It was like stepping into the future, some 1980’s science fiction movie – Blade Runner perhaps. Everything was recognizable, yet evolution had somehow seemed to have taken its toll on every tiny aspect of day to day life. It began the moment we sat down on the train, still in awe with the fact that the subway station sold beer, with the press of a button our chairs spun around so the four of us could face each other for the duration of the trip. Perhaps an insignificant detail to some, but for new travellers like us; Tokyo was the future.
Easily the best part of our trip to the capital city of Japan was the fact that I had an old family friend who lived there. Many years ago, when Yoko was still a student, she stayed with my family as part of an exchange program and has remained in close contact with us for over two decades. She was gracious enough to be our local guide around the city but even more importantly meet us at the airport along with her sister, and help us navigate our way through the chaos to our hostel. I doubt we would have made it without her!

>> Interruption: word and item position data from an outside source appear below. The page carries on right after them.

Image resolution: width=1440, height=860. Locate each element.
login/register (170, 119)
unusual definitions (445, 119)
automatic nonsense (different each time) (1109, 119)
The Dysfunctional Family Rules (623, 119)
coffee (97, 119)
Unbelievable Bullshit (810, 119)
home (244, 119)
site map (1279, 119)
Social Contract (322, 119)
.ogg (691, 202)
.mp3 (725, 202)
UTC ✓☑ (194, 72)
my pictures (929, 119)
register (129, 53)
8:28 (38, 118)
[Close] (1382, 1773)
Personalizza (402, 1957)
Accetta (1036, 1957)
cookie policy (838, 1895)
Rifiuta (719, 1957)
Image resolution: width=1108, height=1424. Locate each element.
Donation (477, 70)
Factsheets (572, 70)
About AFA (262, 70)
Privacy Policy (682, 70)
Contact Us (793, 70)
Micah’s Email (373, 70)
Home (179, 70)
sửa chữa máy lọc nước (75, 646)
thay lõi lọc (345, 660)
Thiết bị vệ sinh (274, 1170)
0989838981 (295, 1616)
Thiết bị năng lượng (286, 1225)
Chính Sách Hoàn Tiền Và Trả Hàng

Over the next several days, we tried to get as much of Tokyo we could possibly cram into the short time available to us. First it was a day with Yoko and a friend of hers showing us a few of the sights around Asakusa – one of the main districts of the city, and the one we temporarily called home. We checked out Sensō-ji, a Buddhist temple that is not only the oldest temple in the Tokyo, but also one of the largest. Near the temple grounds, Yoko introduced us to takoyaki, delicious balls of fried batter filled with octopus, ginger, and green onions.
Over the following days after parting ways with Yoko, we dove a little deeper into the newly familiar areas of the city. Returning to Shinjuku first to indulge in the seemingly endless alleys of noisy arcades and steaming restaurants; we sampled many different soups and snacks, each one more fantastic and unique than the one before. Every so often between snacks, we’d take advantage of the beer vending machines spread around the city for a quick refresh before moving onto the next restaurant.
And then it rained and everyone became a magician. A small thunderstorm came out of absolutely nowhere, as did all of the plastic umbrellas. One minute it was sunny while thousands of people moved about their day, the next it was torrential downpour and suddenly everyone was holding a small plastic umbrella, we don’t know where they came from or where they went once the storm soon passed. Out of the masses in the streets, I think Kylee and I were the only two standing hopelessly soaked in the rain.
Comfortably full of the most unique food we’d eaten in our lives until that day, we eventually laid down on the floor of Narita Airport, awaiting our 6am flight to Bangkok.